Apr 13, 2008 11:13
Why is it that when people you love are in trouble they come to you ask for your opinion and your help and then turn around an fckn ignore everything you have said and done???
They say your thoughts and action count or matter because you are the one that has always been there, and always will be right? And maybe thats the issue, maybe I should be there next time. I am so angry and hurt and feel slightly betrayed and maybe Im being dramatic, but how many times can you watch someone you care about walk right back into a dangerously unhealthy situation with the only explanation being I love him I cant leave. For christ sake you have kids to worry about if your not worried about yourself. Werent you the one who told me that you have been feeling exactly like you felt before your breakdown....and shoudlnt that tell you something? Is that what you want for you life, a circle of okay, not so okay, horrible, almost having a nervous breakdown, he get his shit together of like a month and it starts all over again?

▸ QUESTIONS TO ANSWER
a – Copy the post word for word between "Apr 13, 2008" and "said and done???", inclusive.
b – State whether each statement agrees with the post, answering yes or no and quoting the deciding words: (i) the writer feels calm about the situation; (ii) the person in trouble has kids; (iii) in the cycle described, he gets his act together for about a year.
The rows play no part in this work.

▸ RECORD SET
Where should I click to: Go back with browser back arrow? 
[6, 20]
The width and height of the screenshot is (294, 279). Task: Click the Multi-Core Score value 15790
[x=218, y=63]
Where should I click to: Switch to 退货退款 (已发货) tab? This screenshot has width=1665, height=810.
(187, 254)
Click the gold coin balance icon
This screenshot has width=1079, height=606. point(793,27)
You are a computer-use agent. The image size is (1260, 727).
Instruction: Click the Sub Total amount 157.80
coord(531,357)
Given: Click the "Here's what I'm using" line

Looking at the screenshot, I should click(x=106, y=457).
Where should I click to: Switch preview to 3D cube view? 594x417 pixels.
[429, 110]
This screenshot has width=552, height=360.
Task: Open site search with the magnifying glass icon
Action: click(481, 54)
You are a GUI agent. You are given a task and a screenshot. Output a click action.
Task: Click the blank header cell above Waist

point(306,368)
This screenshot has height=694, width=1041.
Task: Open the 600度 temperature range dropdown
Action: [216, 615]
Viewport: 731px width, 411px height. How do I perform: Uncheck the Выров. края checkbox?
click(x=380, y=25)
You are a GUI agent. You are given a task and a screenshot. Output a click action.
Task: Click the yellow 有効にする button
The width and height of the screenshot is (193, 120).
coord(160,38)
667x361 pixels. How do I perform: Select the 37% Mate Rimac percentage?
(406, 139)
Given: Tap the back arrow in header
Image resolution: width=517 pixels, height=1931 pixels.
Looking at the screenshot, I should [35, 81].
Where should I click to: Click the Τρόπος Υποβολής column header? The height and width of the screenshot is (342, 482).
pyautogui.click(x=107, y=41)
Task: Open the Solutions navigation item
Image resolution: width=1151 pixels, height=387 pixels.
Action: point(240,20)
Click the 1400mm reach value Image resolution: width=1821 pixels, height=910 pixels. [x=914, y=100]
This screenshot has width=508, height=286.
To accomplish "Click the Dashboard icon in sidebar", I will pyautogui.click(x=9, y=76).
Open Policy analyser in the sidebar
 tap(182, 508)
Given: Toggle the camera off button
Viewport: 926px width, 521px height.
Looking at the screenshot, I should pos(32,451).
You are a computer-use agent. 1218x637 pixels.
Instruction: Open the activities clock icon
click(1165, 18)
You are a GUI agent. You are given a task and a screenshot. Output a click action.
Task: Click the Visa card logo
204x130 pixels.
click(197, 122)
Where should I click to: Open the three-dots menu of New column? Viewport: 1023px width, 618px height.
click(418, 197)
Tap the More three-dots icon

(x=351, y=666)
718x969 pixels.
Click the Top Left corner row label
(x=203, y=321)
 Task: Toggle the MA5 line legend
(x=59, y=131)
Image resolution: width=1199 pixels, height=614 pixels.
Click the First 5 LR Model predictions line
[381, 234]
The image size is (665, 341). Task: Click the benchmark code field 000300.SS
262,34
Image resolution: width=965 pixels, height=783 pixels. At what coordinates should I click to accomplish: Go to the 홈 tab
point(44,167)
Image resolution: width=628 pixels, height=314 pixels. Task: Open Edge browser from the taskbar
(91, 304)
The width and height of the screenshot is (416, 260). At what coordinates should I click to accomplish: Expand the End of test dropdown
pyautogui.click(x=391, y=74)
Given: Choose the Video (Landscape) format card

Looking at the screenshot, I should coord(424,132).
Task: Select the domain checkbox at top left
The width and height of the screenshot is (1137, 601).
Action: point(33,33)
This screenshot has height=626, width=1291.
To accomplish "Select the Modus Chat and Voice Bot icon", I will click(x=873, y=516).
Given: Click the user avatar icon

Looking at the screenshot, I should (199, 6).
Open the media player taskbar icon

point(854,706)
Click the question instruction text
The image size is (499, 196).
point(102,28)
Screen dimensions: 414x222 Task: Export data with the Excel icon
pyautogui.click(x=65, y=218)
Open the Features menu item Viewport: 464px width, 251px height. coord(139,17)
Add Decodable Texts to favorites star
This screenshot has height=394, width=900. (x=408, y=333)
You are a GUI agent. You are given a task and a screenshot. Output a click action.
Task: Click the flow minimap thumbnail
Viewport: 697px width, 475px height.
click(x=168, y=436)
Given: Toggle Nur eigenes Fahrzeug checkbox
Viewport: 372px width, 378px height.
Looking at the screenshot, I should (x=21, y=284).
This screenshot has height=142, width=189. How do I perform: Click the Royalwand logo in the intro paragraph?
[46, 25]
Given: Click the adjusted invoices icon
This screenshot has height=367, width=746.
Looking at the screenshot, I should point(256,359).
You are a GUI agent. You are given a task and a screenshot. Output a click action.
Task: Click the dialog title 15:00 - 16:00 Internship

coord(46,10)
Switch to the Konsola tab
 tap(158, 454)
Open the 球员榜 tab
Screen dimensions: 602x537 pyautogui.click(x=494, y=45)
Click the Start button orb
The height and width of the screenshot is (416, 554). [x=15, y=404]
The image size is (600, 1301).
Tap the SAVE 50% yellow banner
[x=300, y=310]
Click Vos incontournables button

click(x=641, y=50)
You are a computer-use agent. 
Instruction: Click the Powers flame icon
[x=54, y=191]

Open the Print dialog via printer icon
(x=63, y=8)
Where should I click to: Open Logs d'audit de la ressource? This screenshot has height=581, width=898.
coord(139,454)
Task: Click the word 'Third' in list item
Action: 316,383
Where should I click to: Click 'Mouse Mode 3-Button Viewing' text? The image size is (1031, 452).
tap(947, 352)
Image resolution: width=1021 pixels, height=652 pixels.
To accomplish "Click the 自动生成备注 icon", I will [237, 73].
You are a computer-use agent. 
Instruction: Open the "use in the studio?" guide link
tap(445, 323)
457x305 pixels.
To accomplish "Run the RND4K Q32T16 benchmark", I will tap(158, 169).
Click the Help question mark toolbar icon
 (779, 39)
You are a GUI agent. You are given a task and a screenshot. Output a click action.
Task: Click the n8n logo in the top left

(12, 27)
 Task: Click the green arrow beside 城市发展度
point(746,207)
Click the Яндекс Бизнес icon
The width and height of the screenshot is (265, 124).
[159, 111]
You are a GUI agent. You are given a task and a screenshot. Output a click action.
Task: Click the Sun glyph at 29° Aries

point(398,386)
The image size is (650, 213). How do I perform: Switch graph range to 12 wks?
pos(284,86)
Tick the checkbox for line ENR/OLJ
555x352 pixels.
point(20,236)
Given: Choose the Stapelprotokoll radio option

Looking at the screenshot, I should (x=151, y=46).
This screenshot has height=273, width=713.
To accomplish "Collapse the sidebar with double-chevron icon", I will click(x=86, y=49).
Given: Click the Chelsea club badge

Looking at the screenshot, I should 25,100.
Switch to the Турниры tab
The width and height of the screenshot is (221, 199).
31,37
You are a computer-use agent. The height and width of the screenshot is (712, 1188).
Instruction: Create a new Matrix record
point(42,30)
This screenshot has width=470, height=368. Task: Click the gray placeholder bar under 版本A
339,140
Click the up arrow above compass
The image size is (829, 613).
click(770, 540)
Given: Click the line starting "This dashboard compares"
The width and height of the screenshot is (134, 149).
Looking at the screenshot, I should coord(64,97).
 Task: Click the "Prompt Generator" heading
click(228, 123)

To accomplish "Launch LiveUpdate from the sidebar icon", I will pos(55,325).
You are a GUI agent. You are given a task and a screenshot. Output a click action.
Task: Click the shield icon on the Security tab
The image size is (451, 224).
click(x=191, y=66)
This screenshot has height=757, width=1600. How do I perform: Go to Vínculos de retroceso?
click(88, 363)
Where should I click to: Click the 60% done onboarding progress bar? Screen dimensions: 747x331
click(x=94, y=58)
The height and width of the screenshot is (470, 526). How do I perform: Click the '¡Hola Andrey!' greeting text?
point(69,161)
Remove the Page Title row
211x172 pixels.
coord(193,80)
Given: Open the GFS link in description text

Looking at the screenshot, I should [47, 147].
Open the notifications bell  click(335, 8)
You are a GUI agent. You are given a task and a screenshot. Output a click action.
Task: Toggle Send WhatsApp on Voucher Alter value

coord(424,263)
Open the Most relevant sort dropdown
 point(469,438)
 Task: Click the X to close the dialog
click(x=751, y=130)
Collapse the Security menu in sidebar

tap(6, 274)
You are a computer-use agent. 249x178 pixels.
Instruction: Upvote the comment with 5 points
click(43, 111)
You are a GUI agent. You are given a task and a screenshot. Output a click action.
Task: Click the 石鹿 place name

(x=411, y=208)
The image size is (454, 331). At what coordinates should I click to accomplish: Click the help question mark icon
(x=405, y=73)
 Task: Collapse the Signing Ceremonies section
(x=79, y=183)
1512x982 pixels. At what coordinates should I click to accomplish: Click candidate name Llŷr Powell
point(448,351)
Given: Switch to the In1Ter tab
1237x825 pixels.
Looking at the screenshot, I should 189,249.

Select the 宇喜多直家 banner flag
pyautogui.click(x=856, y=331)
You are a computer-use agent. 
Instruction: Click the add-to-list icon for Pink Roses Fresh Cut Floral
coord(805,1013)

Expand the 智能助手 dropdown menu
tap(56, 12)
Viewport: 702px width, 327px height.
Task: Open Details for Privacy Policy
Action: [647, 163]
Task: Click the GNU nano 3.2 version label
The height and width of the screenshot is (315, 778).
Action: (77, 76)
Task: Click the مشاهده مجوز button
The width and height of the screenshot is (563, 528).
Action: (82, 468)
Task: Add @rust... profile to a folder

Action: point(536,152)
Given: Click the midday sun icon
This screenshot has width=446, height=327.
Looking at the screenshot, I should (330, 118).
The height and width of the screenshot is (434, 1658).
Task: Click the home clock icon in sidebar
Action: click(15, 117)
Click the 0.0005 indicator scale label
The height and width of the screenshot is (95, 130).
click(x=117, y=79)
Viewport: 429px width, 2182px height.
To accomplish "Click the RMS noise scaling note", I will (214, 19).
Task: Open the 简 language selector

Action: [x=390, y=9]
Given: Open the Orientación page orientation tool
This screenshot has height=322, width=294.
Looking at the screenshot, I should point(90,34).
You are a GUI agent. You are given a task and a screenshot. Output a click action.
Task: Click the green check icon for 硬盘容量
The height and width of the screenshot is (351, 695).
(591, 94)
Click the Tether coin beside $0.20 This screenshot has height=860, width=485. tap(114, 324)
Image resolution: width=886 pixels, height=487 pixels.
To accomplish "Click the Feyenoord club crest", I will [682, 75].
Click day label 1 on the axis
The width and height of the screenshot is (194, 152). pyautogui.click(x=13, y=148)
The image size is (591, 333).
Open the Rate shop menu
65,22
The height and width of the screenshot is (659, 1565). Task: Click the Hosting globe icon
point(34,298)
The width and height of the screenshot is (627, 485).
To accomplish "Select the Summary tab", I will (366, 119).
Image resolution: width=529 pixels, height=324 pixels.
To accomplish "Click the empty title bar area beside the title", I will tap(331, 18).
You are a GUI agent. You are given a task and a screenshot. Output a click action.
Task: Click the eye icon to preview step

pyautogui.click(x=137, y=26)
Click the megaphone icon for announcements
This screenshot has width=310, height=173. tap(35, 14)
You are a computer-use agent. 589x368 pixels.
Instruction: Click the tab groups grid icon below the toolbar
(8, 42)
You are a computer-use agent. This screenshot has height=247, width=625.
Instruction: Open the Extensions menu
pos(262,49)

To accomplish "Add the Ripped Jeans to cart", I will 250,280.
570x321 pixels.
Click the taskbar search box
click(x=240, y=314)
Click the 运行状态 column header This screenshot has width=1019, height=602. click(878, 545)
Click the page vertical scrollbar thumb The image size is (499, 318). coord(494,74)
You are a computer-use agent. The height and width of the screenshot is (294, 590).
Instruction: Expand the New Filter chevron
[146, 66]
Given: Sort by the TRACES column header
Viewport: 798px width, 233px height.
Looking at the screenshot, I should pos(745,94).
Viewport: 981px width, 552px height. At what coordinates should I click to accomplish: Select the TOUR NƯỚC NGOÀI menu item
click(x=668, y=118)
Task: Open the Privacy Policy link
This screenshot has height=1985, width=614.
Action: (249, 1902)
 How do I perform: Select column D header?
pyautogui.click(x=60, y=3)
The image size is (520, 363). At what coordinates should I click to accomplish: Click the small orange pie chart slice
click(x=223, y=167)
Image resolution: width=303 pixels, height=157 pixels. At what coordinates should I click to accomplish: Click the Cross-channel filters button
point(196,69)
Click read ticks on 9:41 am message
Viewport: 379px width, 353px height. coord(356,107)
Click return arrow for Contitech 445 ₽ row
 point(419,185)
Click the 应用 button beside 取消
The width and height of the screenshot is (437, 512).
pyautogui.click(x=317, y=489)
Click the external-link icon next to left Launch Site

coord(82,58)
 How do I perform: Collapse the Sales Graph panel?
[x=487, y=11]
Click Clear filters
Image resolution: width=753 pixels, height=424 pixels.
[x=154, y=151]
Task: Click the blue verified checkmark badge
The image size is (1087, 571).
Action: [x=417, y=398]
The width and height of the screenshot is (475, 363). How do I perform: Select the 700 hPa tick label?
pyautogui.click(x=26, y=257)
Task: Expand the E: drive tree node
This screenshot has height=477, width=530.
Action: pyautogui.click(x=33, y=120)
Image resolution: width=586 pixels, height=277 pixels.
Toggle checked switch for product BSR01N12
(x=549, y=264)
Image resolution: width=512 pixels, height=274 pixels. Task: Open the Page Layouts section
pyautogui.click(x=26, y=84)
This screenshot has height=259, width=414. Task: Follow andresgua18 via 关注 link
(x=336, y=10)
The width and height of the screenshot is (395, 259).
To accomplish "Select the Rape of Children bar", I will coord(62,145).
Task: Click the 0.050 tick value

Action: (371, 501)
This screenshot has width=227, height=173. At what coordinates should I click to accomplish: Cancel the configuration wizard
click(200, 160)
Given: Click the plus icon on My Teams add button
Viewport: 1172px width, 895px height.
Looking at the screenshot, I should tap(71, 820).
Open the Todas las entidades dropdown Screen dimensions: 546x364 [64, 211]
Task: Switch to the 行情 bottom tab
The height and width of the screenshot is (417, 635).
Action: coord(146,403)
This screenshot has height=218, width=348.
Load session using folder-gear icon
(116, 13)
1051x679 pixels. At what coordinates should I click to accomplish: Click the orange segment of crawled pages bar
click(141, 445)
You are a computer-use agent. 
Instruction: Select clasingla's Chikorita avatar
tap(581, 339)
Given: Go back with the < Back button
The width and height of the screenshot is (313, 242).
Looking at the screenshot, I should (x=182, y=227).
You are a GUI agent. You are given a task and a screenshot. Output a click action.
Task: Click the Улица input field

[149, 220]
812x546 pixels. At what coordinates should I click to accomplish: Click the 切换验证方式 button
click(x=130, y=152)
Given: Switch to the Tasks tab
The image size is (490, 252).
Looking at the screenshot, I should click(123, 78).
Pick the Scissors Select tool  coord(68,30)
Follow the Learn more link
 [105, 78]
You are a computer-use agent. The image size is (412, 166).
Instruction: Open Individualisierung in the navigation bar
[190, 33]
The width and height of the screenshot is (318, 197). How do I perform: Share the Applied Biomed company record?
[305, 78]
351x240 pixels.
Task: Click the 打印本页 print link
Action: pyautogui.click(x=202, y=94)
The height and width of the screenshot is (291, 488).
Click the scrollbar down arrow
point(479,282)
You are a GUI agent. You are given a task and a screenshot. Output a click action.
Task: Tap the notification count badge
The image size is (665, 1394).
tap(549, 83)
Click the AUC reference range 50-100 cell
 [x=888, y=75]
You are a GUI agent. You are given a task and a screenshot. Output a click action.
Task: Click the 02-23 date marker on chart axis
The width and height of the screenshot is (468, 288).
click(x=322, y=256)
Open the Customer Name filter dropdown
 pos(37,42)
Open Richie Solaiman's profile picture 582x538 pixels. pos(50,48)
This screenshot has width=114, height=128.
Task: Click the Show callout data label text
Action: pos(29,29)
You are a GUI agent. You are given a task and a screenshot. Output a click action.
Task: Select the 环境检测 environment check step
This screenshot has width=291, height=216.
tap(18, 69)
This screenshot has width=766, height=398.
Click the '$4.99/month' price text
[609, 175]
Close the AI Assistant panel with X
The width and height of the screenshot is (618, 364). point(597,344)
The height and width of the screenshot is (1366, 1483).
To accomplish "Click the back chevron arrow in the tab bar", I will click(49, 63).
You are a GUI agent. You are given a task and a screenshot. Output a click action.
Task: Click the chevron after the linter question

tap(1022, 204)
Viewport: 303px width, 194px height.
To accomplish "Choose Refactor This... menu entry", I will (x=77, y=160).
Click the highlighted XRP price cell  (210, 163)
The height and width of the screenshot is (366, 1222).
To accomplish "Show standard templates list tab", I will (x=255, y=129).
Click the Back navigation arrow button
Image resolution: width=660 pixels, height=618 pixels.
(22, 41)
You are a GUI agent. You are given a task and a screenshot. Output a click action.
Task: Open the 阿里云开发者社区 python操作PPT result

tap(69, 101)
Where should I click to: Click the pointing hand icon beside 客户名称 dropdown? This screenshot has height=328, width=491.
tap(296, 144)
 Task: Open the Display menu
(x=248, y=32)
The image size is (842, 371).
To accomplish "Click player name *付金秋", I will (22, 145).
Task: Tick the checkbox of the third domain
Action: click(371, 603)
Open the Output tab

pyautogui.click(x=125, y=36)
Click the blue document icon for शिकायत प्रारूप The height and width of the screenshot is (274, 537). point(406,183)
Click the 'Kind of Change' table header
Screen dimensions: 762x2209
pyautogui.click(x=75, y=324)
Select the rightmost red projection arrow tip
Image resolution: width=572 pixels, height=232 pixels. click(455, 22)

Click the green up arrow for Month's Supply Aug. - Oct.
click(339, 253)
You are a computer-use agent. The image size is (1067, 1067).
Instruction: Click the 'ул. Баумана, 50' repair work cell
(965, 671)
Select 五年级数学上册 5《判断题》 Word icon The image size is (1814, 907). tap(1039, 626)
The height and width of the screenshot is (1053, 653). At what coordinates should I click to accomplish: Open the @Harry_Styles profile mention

▸ RESULTS
a –
Apr 13, 2008 11:13
Why is it that when people you love are in trouble they come to you ask for your opinion and your help and then turn around an fckn ignore everything you have said and done???

b –
(i) No: "I am so angry and hurt and feel slightly betrayed"
(ii) Yes: "you have kids to worry about"
(iii) No: "he get his shit together of like a month"